What shall we do now?

When we found ourselves isolating at home during the terrifying worst of the pandemic, many turned to the church for strength and consolation. The Cathedral led the way in our diocese, offering prayer and connection to many who were far from the sanctuary. It has been clear that God’s grace is most visible when we live into the disruptions of our expectations/plans. As life has interrupted our way of being church, it also offers us the opportunity to clarify our priorities. We stand four years away from the bicentennial anniversary of this parish. Where do you want St. Stephen’s to be in four years? in another 100 years? How will 2026 mark a new beginning? What do we need to do right now, to support God’s dreams for Harrisburg?

It is time to commit to an expansive expression of being a 21st century church. Our primary identity is as a community of faith and worship for all our neighbors. Liturgy in the Episcopal tradition offers the experience of beauty and transcendence, the opportunity to encounter the Divine in real time.

We are in the beginning stages of a capital campaign to replace our failing organ and to update the sanctuary in order to reflect late 20th century theology of worship. This is probably the fifth time the worship space has been re-ordered to reflect a change in theological understanding. Twice SSEC expanded the church. Third change added a pipe organ. The biggest change likely was the addition of the large ornately carved altar with candlesticks in the late 19th century, as the Oxford movement elevated liturgical practice in a very protestant church. Another big change was the 1979 reorientation of the altar so the priest faced front, because the liturgy is something we do together as a community. Why consider more changes now? Because the way we organize our space speaks to what we believe.

Week by week, we say that God has come among us in the flesh and has invited us into eternal life. The sacraments which nourish our souls and inform our lives – especially the Holy Eucharist, which is normative on Sunday in the 1979 BCP –  need to be highlighted and accessible to everyone, as living symbols which effect what they signify. Adding the organ console to what is currently the chancel, so the choir can see the organist, will require moving choir pews. Moving the altar forward, so the eucharistic celebration can be closer to the people, will remove a symbolic barrier of distance between the sacrament and those who benefit from it. Moving communion rails to ground level will welcome all to participate in the heavenly feast without the necessity of climbing stairs. Updating our sound and video equipment will expand participation to those who cannot join us physically. Adding some new paint will enhance our space. In the next few weeks, we will have an artist’s rendering of what this may look like.

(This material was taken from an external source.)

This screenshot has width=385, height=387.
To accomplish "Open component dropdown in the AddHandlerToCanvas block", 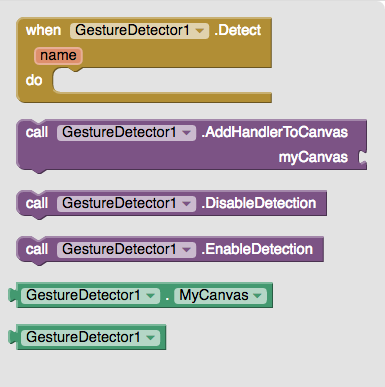I will pyautogui.click(x=126, y=133).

Will this be costly? Yes, and the cost of not updating is immeasurable in terms of our credibility. Will this challenge us? Probably, and yet this is not such a big deal: SSEC has survived two world wars and at least two global pandemics. As Dumbledore tells Harry Potter: it is not our abilities that show who we are; it is our choices. Let’s not be anxious about what we have lost or fear what we may change. Our experience through the past two centuries has shown us that we will know God’s blessing. 2021 has demonstrated decisively that we can do many things when we commit to the work and lean on the guidance of God. As we approach our third century, what shall we choose to do with and for God now?